[Start of section]
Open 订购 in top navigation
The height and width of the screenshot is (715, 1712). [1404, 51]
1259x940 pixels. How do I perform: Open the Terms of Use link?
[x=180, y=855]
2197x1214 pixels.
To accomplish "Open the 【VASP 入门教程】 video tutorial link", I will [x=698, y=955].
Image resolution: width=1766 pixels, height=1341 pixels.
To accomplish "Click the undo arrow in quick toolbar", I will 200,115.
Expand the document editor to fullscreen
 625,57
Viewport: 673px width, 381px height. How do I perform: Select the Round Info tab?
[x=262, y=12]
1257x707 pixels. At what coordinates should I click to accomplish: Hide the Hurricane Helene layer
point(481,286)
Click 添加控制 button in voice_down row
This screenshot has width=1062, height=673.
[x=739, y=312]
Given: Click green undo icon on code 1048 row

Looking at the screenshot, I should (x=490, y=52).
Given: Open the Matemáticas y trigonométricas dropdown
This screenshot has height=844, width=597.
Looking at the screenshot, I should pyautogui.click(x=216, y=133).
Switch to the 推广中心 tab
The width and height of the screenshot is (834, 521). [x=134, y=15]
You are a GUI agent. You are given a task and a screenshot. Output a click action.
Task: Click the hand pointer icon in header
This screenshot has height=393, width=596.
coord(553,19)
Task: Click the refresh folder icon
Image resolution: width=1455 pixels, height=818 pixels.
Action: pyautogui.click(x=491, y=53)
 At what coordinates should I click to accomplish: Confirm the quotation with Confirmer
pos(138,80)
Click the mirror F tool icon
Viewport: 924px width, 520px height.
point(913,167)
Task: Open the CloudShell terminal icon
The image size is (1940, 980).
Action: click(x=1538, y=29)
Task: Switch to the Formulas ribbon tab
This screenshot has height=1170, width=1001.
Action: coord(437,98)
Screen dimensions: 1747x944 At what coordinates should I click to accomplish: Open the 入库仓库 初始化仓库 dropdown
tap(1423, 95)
[End of section]
# REQUIREMENT
From the records above, reproduce exactly the lines from the one with "Task: Click the hand pointer icon in header" to the one with "Task: Switch to the Formulas ribbon tab", both included, and no others.

# RESPONSE AREA
Task: Click the hand pointer icon in header
This screenshot has height=393, width=596.
coord(553,19)
Task: Click the refresh folder icon
Image resolution: width=1455 pixels, height=818 pixels.
Action: pyautogui.click(x=491, y=53)
 At what coordinates should I click to accomplish: Confirm the quotation with Confirmer
pos(138,80)
Click the mirror F tool icon
Viewport: 924px width, 520px height.
point(913,167)
Task: Open the CloudShell terminal icon
The image size is (1940, 980).
Action: click(x=1538, y=29)
Task: Switch to the Formulas ribbon tab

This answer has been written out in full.